If you are a family, pool your resources.

lancslass17 · 30/01/2022 22:53

I would say split it by % you earn so if you bring home £800 and he £1600. He pays twice as much of bills than you. Though you should both save some for rainy day holidays etc

NarcissistsEyebrows · 30/01/2022 22:58

@Voice0fReason

He wouldn't be "keeping" you. You are both contributing to your family equally. You, through childcare and your income. Him through his income. Do not undervalue what you bring to your family. If you are a family, pool your resources.
Couldn't have put it better.

OP think about how many hours you'll be working looking after your child, housework etc. You deserve to have equal disposable income and equal time off to him.

Anything less implies you are a less important person than him, and since you recently produced a child which you both presumably wanted, that's a pretty awful thing for either he or you to think

BluebellsGreenbells · 30/01/2022 22:58

Looking at the figures after bills you have 1100/1500 per month left over

I would split this into £500 spends each - £100 savings for rainy day stuff and the additional £400 into a different account as and when paid.

That way you’ll be used to living without it but can build up a cushion or holiday fund.

It you do this for a year!

Howtosplitit · 31/01/2022 15:18

Thank you everyone.

I think the fairest way is to pool and then split the remainder. For clarification, he hasn’t said I’m lesser than him because I’ll be staying at home. The “keeping” me was my thinking. I’ve always had my own money and never been in a serious long term relationship. I worked until I became very ill a few years ago and then I’ve used the time to recover, receiving ESA to study to do a job that will afford me a good standard of living but also will be (hopefully) sympathetic if I relapse at any point. I’ve paid my own bills for years and it’s hard to get my head round the fact we’re a “team” and that means he picks up the slack while I’m off on maternity.

OP posts:
BarbaraofSeville · 31/01/2022 15:27

But you're looking after his child while he works away.
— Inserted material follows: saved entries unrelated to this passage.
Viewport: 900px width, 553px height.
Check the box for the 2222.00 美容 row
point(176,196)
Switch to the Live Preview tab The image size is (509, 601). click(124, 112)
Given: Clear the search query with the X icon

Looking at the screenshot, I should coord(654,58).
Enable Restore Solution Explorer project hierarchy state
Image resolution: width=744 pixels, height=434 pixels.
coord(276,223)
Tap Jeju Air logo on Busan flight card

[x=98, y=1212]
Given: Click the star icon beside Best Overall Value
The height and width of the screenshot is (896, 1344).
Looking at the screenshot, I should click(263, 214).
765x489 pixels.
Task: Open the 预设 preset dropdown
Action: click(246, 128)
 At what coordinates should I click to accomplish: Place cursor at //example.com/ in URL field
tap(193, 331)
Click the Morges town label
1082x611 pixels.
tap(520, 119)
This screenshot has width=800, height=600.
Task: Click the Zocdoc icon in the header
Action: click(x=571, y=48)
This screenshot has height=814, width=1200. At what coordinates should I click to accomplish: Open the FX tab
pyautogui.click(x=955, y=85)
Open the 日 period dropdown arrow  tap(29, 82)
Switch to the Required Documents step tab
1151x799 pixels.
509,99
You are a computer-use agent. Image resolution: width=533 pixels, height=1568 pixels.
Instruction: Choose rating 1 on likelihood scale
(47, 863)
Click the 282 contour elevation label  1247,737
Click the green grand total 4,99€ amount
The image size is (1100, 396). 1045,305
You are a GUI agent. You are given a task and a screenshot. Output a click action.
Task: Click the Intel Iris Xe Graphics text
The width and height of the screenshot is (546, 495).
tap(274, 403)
If you're in any doubt as to the value of this, think about how much a nanny would cost. You would probably need more than one and it would probably cost more than he earns, even just for his half of childcare costs.

LoveMae · 31/01/2022 20:30

@SC215

In your situation, the fairest thing to do would be to pool it all, pay the bills etc, have a budget for food etc, and then split disposable income 50/50 each.
Definitely this, and don't feel bad or that you're being kept, you're raising a family together.
MrsSkylerWhite · 31/01/2022 20:32

Joint account. Both pay everything in, everything comes out of it.
How else would you do it? You both do what you can.

Blossom64265 · 31/01/2022 20:46

Option 1: pool everything and have equal amounts of discretionary income. Note that child expenses and costs associated with being a sahm or even pregnancy should be budgeted for, not included in your discretionary income category.

Option 2: he pays you half of your lost wages, then you split the bills proportional to your resulting adjusted incomes. Again, all child related expenses have to be included in the split bills.

BluebellsGreenbells · 31/01/2022 22:01

Maternity is a 24 hour job with no breaks no sick pay and no holidays! You are worth every penny!!